One exception was President Reagan, who presented a refreshingly realistic take in 1982: “Simply collecting agreements will not bring peace. Agreements genuinely reinforce peace only when they are kept. Otherwise, we are building a paper castle that will be blown away by the winds of war.” Reagan followed up with annual reports that depicted the scope and significance of Soviet violations.

David Klein

In 1985 the Reagan administration reported that the Soviet Union constructed a large missile-tracking radar in violation of the ABM Treaty and produced and used biological weapons in violations of the Biological Weapons Convention. It also noted violations of the Geneva Protocol on Chemical Weapons and likely violations of the Threshold Test Ban Treaty.

Similar candor continued through the George H.W. Bush administration. The Clinton administration’s 1998 unclassified compliance report did call out Russia’s possible maintenance of its capability to produce biological weapons. But the administration was largely silent about the 1991 Strategic Arms Reduction Treaty (Start).

President George W. Bush’s 2005 compliance report documented five major violations of Start’s verification provisions. Russia illegally prevented the U.S. from accurately counting the number of warheads on Russian ballistic missiles during treaty-mandated inspections, and it illegally based SS-25 mobile intercontinental ballistic missiles outside treaty-required areas.
··········
Work order:
Reproduce the passage on treaty compliance above word for word, starting with "David Klein" and going on through "Reduction Treaty (Start).".
··········
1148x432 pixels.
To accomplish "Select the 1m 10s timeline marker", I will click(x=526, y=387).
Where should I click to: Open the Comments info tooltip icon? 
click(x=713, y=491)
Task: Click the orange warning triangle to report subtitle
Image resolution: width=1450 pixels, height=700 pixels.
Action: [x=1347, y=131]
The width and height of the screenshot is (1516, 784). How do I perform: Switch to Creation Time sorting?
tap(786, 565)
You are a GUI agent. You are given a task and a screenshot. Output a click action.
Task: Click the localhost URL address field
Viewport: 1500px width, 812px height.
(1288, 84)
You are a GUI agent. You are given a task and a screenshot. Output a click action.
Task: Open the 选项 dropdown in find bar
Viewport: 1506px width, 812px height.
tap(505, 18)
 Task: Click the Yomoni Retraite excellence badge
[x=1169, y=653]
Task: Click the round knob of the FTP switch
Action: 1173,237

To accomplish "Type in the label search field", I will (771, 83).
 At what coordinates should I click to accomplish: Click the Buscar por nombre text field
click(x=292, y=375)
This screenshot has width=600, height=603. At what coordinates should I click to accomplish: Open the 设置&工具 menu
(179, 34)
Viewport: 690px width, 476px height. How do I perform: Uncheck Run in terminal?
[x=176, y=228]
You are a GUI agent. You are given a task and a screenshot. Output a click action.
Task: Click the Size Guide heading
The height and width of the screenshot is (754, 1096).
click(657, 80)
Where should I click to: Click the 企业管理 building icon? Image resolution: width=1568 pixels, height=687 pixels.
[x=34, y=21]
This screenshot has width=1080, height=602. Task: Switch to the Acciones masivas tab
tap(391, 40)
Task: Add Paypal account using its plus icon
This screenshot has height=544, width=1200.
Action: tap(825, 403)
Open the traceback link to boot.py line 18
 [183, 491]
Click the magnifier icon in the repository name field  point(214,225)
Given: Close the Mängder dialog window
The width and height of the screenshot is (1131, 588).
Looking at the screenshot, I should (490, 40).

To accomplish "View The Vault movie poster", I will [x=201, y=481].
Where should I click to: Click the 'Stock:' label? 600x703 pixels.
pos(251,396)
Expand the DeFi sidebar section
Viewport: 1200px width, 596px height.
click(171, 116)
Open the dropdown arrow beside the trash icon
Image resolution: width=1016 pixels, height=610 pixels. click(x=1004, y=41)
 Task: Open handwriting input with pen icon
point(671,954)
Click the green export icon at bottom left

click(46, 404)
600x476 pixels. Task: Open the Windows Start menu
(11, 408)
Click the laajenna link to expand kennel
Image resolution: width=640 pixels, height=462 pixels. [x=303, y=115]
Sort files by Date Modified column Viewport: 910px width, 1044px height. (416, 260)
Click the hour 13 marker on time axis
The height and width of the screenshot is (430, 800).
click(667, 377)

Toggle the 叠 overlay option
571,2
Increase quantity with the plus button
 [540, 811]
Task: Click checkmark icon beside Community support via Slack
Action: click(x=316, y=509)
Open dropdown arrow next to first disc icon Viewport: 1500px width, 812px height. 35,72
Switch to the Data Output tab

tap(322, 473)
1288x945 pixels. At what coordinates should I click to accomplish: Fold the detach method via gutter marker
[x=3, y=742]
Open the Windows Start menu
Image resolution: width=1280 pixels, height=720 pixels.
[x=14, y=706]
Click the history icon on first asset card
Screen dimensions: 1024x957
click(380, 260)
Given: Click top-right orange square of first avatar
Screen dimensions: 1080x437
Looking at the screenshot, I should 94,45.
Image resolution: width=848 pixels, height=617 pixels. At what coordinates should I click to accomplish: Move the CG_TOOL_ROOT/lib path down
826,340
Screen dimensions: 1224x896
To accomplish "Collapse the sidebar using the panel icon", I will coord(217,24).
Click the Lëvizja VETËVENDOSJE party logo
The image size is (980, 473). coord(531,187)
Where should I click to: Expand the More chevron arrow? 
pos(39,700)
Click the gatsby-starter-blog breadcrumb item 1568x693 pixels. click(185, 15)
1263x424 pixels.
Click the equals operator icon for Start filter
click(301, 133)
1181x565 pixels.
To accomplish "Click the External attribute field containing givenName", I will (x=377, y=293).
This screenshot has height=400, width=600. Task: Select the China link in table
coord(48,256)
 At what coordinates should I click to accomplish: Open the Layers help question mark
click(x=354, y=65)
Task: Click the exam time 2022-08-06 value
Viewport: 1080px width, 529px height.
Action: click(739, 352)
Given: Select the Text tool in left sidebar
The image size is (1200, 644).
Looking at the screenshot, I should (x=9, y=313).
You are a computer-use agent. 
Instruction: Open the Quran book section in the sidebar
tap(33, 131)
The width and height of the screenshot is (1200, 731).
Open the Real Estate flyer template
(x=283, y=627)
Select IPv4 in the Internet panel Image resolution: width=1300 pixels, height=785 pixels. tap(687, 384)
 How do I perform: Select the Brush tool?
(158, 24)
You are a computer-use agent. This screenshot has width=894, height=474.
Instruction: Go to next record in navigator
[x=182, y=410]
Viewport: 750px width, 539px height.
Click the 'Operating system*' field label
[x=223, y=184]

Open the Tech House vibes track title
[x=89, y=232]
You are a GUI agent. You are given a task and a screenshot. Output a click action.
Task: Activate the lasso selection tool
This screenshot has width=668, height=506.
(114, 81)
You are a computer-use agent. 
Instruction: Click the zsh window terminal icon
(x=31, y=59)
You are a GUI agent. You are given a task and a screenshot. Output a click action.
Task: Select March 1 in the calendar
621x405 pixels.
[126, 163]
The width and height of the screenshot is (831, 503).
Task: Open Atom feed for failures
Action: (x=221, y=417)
··········
Exercise solution:
David Klein

In 1985 the Reagan administration reported that the Soviet Union constructed a large missile-tracking radar in violation of the ABM Treaty and produced and used biological weapons in violations of the Biological Weapons Convention. It also noted violations of the Geneva Protocol on Chemical Weapons and likely violations of the Threshold Test Ban Treaty.

Similar candor continued through the George H.W. Bush administration. The Clinton administration’s 1998 unclassified compliance report did call out Russia’s possible maintenance of its capability to produce biological weapons. But the administration was largely silent about the 1991 Strategic Arms Reduction Treaty (Start).